START Recorded information

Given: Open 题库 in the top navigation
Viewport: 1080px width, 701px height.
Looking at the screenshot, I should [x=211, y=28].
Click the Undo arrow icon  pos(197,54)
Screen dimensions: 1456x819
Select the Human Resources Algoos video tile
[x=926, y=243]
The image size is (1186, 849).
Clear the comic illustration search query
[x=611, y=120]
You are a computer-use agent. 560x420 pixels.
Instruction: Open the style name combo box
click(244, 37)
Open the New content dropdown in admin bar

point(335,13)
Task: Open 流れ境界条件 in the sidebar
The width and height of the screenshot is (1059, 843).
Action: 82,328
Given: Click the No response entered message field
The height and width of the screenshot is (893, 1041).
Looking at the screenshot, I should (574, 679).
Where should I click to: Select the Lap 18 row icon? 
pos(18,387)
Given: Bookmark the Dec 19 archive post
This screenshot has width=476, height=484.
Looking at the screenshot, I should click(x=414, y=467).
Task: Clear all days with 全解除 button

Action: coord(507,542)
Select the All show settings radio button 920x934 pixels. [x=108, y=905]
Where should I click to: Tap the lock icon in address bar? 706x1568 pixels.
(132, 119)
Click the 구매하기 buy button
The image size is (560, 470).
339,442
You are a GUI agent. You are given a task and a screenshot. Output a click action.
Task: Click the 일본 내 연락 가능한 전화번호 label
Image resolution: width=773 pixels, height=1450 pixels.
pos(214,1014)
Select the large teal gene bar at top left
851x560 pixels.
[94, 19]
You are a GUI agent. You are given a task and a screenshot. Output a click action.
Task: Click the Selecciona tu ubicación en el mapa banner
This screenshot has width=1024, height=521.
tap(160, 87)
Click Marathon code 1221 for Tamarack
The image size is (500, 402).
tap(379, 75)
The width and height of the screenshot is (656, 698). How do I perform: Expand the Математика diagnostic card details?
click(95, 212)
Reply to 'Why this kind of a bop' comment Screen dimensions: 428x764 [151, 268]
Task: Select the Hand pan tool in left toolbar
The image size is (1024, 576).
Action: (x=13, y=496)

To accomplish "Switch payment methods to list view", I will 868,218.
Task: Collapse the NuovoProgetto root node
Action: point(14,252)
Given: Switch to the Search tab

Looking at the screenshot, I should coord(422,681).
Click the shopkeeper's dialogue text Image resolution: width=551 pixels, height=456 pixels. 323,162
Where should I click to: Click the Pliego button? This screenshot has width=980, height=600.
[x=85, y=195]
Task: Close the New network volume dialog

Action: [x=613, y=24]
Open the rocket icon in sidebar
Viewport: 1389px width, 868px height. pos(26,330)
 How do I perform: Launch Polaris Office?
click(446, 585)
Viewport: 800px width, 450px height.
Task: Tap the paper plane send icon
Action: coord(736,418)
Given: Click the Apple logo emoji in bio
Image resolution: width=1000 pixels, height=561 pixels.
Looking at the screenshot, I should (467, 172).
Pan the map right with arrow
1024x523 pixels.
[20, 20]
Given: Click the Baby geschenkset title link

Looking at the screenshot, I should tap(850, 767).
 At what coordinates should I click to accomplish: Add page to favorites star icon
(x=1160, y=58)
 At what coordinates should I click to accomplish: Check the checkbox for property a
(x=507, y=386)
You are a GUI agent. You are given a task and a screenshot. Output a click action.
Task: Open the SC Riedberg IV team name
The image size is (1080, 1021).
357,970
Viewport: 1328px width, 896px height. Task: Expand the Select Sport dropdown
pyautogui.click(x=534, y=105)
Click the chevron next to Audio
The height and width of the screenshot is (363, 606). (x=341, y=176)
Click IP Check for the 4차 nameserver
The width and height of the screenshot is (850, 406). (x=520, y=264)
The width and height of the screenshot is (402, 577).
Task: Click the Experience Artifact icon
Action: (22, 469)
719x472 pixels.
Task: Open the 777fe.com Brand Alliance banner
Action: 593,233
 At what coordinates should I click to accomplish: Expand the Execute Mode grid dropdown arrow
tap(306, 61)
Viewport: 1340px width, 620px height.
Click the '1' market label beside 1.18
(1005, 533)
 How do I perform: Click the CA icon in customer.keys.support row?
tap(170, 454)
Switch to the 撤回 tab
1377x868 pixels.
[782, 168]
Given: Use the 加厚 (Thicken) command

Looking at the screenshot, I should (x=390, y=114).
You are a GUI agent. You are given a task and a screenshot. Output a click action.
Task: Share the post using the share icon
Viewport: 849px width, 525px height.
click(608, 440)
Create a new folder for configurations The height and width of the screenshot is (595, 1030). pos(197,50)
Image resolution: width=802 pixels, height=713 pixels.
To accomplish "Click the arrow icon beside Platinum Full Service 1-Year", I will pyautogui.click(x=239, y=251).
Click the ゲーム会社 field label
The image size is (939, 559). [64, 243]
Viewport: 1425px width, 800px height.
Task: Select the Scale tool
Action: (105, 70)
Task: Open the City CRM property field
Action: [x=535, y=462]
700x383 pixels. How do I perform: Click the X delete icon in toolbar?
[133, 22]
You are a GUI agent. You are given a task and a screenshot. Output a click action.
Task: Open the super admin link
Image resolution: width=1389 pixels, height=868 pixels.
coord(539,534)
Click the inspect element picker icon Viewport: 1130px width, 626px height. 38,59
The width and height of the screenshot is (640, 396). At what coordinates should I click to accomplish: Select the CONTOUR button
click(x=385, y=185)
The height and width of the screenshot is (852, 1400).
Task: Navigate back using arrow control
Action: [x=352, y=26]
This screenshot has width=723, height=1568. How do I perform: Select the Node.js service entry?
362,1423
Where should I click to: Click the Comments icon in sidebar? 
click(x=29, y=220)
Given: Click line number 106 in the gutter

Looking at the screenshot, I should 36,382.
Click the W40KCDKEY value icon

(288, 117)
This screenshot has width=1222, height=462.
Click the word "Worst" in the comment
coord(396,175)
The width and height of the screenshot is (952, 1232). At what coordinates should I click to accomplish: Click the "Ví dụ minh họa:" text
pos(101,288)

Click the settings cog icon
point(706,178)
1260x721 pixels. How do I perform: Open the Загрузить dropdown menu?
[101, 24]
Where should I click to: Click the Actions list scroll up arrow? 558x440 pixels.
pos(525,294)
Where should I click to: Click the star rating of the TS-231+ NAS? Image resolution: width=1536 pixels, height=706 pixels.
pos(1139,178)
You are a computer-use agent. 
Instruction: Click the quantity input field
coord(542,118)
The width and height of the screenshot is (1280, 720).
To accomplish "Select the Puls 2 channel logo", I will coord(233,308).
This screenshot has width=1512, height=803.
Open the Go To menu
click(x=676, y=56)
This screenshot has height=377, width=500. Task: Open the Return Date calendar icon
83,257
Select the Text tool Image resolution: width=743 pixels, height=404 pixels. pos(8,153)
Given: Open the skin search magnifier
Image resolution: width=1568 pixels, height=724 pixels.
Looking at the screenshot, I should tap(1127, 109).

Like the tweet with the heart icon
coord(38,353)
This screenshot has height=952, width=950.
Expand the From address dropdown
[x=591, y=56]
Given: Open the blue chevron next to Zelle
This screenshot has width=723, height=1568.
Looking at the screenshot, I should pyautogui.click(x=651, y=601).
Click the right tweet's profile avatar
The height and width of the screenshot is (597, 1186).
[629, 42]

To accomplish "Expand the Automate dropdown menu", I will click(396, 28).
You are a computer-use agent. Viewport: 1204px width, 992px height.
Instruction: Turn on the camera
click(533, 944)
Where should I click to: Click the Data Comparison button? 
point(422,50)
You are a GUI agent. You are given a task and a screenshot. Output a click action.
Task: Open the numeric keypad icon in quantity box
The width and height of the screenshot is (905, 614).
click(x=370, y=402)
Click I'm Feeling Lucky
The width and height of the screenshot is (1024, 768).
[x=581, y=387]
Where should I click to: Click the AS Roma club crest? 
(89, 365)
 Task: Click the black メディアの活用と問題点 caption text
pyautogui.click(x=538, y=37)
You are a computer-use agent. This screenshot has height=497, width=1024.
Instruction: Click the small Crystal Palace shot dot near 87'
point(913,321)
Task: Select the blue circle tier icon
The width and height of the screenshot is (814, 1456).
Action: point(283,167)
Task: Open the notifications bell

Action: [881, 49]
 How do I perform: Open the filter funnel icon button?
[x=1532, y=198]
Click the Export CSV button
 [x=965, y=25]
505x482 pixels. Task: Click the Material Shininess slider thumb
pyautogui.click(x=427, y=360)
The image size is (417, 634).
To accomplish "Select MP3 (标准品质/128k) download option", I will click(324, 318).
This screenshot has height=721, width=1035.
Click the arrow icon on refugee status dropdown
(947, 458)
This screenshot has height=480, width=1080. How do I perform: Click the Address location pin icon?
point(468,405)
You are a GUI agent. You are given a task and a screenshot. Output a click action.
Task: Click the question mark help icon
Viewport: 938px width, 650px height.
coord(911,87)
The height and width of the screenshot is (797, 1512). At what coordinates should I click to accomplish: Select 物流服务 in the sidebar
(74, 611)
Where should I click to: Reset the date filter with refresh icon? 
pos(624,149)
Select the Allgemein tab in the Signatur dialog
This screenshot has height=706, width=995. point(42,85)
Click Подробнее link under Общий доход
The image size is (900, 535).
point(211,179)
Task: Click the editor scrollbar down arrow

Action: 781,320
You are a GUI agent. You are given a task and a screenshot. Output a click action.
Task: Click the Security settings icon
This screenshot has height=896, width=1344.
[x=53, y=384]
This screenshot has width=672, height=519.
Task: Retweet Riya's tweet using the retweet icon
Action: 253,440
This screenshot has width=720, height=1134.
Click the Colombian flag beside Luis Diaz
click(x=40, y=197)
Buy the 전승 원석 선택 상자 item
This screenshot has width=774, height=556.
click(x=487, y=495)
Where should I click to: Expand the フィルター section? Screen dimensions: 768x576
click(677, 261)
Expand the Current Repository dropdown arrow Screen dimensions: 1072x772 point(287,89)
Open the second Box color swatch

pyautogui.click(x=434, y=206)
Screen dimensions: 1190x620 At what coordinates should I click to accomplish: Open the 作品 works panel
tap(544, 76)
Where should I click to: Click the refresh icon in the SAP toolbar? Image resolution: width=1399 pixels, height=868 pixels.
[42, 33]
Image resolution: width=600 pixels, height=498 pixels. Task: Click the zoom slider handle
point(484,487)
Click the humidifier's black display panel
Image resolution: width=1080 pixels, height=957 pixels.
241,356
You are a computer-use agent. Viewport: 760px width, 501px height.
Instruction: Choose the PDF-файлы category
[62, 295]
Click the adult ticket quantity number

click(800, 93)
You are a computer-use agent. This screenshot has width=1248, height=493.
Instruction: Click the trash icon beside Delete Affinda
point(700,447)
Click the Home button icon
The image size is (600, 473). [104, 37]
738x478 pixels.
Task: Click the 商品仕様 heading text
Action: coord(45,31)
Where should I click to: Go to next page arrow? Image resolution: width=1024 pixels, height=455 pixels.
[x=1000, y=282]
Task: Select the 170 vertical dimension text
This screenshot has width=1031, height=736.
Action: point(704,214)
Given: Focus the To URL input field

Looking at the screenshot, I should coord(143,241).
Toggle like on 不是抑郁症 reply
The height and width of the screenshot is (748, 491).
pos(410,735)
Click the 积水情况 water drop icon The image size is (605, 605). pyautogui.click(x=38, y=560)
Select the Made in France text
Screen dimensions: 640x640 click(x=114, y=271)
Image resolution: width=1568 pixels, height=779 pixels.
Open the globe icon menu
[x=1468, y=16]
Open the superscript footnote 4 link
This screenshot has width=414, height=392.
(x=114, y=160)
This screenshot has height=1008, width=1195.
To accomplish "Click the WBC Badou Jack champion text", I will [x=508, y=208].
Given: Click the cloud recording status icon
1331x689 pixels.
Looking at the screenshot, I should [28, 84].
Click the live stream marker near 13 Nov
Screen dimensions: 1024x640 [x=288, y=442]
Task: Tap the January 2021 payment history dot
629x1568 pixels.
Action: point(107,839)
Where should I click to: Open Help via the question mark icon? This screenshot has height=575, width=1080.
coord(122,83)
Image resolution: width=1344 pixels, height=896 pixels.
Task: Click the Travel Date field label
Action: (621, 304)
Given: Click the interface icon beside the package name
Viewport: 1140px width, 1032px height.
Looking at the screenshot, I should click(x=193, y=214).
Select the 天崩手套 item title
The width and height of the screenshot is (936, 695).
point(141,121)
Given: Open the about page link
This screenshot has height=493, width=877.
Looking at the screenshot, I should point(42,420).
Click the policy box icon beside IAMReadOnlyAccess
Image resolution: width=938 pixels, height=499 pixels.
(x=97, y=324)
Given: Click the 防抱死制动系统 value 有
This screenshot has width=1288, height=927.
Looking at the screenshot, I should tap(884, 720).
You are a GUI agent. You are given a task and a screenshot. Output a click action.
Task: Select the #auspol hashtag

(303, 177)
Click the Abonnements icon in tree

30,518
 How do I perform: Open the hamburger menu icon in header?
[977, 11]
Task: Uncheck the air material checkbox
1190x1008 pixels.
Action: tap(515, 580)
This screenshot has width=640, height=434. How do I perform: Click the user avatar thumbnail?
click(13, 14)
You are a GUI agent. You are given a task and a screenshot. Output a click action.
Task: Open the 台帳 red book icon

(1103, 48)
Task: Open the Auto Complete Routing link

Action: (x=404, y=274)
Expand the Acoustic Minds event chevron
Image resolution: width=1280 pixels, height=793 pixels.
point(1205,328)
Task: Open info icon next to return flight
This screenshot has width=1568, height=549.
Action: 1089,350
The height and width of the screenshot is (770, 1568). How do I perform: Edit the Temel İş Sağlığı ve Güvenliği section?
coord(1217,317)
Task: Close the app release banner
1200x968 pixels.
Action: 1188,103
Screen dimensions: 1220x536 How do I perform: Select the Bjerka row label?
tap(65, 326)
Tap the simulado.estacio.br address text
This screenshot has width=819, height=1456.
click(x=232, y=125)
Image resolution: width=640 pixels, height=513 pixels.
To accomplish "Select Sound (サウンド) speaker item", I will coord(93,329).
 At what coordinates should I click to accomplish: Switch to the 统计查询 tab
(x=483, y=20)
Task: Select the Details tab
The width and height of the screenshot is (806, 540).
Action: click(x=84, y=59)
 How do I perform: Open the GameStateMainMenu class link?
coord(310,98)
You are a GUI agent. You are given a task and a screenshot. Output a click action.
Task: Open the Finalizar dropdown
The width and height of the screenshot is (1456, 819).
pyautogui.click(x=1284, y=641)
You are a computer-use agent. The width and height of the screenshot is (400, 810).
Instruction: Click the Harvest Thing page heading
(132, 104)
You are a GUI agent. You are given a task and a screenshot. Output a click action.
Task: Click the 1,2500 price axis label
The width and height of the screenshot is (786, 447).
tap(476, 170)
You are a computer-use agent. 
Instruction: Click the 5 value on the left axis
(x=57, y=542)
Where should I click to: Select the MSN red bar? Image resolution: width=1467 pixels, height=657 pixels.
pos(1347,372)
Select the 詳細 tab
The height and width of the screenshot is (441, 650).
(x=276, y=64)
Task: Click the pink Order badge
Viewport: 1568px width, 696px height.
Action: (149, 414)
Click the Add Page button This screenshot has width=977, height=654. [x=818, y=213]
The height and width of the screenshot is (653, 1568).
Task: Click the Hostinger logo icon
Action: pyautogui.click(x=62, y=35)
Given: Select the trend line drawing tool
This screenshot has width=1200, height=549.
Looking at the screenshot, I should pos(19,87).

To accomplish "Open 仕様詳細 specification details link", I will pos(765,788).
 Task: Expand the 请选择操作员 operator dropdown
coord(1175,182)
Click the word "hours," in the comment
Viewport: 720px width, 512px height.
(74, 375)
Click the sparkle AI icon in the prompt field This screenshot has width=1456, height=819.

END Recorded information

What you will do —
The answer must be a single number: the count of lines in the data that include the word "blue".

Output for this task —
2